Copy each line below in which the word "agent" occurs.

--- Records provided ---

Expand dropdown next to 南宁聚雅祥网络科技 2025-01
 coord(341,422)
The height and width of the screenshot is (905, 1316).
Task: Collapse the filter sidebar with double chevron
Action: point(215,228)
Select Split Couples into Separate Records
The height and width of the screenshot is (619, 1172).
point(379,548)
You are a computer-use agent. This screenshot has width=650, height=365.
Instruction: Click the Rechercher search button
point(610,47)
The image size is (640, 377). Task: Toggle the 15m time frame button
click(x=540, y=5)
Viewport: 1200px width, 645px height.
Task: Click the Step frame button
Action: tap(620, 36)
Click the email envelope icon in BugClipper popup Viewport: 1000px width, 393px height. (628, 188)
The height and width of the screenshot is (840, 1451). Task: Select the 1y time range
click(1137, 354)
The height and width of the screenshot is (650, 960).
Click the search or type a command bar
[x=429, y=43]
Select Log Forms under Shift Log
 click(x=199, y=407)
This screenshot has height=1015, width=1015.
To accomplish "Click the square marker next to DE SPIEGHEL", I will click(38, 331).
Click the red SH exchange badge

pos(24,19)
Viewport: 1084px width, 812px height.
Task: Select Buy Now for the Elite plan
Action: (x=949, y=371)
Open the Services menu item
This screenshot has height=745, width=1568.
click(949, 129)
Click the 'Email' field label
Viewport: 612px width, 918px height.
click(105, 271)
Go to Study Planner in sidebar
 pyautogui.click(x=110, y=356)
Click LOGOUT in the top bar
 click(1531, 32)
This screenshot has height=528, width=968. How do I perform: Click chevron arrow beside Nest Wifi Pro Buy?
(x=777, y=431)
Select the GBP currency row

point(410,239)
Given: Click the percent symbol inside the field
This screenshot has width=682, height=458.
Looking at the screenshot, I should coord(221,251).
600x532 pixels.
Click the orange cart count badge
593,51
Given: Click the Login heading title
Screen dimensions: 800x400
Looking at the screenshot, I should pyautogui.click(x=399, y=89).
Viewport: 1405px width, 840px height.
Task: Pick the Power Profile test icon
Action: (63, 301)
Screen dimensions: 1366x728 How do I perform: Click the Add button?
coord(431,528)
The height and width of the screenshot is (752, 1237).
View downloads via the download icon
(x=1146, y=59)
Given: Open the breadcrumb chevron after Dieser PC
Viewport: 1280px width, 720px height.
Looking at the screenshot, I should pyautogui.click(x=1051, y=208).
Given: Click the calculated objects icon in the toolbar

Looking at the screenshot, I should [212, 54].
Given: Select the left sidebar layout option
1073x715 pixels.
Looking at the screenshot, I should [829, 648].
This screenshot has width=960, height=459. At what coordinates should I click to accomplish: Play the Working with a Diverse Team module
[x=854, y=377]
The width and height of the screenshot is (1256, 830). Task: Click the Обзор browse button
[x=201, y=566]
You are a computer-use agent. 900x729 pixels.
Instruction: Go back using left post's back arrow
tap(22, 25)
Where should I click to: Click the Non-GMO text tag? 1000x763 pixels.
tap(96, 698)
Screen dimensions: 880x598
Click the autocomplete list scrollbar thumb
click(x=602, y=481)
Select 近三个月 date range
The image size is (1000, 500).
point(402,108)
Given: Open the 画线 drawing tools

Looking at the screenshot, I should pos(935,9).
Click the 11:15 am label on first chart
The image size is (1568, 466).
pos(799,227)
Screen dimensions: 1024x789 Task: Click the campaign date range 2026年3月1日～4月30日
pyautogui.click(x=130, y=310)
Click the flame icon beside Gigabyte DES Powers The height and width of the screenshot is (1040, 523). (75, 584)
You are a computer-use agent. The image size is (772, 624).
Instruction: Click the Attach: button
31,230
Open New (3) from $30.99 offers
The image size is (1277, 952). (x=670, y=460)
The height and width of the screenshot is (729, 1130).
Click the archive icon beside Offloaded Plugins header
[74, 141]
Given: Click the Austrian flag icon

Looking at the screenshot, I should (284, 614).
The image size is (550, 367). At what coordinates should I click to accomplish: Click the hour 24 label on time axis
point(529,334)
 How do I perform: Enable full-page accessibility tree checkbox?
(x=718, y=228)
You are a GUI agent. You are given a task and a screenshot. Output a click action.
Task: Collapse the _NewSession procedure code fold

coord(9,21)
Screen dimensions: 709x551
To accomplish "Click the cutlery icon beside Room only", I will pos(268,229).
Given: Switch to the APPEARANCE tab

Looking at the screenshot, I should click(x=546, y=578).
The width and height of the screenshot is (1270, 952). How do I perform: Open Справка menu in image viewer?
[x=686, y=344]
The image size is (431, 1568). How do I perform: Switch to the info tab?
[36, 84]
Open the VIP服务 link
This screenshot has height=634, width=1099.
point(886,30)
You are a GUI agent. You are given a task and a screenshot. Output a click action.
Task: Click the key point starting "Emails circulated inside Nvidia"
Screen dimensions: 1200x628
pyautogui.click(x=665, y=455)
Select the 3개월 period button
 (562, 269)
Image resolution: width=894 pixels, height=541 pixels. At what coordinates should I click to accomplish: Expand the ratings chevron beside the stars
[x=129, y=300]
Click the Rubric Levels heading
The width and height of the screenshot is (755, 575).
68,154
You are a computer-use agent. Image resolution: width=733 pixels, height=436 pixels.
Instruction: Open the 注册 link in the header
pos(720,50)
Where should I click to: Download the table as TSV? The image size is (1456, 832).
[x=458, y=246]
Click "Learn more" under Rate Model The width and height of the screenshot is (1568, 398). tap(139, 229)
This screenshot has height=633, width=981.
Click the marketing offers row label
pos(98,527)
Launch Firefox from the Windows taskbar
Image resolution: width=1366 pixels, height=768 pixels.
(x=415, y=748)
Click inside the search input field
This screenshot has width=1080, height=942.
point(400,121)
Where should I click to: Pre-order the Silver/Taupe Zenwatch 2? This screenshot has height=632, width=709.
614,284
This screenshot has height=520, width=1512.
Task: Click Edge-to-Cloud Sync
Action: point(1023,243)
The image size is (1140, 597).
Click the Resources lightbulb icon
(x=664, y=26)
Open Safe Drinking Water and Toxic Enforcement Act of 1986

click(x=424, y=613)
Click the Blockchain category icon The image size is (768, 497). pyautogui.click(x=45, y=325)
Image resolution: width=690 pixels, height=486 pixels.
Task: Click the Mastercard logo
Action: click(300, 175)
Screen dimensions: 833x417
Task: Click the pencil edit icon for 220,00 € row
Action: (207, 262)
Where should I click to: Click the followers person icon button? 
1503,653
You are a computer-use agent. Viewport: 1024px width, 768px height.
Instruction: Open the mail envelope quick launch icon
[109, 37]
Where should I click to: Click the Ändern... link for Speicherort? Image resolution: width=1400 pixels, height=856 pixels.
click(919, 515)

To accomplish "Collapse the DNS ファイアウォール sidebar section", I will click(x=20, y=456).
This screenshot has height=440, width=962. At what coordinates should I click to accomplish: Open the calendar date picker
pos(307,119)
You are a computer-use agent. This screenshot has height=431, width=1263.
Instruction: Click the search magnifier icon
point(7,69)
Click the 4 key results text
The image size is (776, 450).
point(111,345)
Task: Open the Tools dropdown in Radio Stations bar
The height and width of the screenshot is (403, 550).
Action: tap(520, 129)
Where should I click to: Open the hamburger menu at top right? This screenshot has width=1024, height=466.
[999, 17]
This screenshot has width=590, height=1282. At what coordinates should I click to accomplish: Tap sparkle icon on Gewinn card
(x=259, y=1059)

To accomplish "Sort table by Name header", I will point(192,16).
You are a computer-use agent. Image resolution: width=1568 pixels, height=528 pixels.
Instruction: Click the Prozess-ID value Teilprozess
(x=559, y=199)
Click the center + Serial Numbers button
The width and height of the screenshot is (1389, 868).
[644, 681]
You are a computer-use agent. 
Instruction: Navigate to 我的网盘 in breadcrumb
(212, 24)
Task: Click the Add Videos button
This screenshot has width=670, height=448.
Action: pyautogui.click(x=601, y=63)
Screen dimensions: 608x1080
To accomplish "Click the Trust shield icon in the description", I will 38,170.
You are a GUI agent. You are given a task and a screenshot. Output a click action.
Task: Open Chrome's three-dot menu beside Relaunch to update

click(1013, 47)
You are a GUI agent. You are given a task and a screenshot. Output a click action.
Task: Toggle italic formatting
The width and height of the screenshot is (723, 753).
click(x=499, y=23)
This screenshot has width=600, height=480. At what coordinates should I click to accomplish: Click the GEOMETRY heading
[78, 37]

---

▶ _Answer section_:
You are a computer-use agent. This screenshot has width=650, height=365.
You are a computer-use agent. 900x729 pixels.
You are a computer-use agent. The image size is (772, 624).
You are a GUI agent. You are given a task and a screenshot. Output a click action.
You are a GUI agent. You are given a task and a screenshot. Output a click action.
You are a computer-use agent. Image resolution: width=733 pixels, height=436 pixels.
You are a computer-use agent. Viewport: 1024px width, 768px height.
You are a computer-use agent. This screenshot has height=431, width=1263.
You are a computer-use agent. Image resolution: width=1568 pixels, height=528 pixels.
You are a computer-use agent. 
You are a GUI agent. You are given a task and a screenshot. Output a click action.
You are a GUI agent. You are given a task and a screenshot. Output a click action.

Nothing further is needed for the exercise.